TASK ITEM — How many lines in the records below contain "computer"? Answer with the number alone.

SOURCE DATA —
::::::::::
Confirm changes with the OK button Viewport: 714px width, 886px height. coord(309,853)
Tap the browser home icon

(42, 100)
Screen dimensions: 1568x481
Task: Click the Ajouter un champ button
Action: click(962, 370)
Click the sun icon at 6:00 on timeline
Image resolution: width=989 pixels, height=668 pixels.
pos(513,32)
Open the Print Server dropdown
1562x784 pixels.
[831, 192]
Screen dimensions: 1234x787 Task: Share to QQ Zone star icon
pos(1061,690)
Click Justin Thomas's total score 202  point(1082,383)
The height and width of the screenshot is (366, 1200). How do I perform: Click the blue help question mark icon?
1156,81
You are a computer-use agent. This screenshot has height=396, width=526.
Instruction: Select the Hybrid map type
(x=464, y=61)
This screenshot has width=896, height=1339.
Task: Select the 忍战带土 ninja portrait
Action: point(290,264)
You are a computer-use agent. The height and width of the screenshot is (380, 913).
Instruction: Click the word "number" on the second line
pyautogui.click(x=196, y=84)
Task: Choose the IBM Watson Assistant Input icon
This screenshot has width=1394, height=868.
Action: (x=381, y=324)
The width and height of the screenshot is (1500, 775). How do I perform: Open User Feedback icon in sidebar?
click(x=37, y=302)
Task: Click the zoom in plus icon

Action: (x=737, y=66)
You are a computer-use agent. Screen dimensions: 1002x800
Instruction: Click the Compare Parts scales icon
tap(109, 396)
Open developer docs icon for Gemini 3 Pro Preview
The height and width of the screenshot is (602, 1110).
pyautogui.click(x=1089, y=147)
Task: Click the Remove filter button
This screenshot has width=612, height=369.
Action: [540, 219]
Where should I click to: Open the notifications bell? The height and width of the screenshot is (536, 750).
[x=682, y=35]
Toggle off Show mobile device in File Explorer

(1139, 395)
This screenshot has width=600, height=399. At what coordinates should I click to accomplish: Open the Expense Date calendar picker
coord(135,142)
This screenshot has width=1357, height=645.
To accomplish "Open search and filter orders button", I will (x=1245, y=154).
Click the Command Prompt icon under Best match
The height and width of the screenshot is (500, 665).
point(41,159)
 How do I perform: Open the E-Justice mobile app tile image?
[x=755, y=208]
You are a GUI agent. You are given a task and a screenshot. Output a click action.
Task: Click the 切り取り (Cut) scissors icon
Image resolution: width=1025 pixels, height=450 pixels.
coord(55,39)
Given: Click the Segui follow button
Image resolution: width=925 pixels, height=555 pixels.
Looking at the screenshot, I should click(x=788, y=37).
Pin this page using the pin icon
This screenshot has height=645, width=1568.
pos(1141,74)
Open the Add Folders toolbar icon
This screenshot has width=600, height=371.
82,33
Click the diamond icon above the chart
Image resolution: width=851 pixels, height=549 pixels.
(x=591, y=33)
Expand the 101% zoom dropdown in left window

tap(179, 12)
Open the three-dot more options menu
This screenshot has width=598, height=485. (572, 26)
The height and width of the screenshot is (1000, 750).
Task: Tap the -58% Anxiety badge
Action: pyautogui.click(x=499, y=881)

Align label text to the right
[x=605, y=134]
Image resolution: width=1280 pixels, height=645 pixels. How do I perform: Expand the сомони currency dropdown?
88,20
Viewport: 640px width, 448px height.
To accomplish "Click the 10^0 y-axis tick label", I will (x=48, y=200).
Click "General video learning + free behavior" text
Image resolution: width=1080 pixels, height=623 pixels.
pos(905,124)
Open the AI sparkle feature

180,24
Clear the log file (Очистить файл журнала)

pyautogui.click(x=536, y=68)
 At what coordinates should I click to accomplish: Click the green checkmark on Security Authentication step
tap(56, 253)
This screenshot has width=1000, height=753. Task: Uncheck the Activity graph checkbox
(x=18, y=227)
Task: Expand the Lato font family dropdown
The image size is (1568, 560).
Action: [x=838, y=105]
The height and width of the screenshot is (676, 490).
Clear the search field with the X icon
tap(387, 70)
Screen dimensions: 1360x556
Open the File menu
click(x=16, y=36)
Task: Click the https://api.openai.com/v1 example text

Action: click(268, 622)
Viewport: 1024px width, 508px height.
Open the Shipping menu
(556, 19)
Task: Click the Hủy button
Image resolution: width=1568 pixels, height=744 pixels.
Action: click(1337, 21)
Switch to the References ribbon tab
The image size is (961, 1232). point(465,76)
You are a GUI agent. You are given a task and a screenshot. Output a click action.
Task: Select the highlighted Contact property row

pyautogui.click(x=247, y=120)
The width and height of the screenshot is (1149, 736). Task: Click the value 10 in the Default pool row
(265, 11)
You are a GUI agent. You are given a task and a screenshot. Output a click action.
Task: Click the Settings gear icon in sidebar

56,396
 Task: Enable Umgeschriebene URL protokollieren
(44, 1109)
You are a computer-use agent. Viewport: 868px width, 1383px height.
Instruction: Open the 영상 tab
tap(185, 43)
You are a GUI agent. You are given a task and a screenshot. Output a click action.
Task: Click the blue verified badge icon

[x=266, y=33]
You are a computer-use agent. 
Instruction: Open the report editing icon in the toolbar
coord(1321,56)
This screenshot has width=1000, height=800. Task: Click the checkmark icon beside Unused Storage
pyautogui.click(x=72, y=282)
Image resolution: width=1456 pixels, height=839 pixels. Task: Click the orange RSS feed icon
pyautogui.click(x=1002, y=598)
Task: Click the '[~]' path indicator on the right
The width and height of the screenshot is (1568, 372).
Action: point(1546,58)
::::::::::
ANSWER SECTION — 5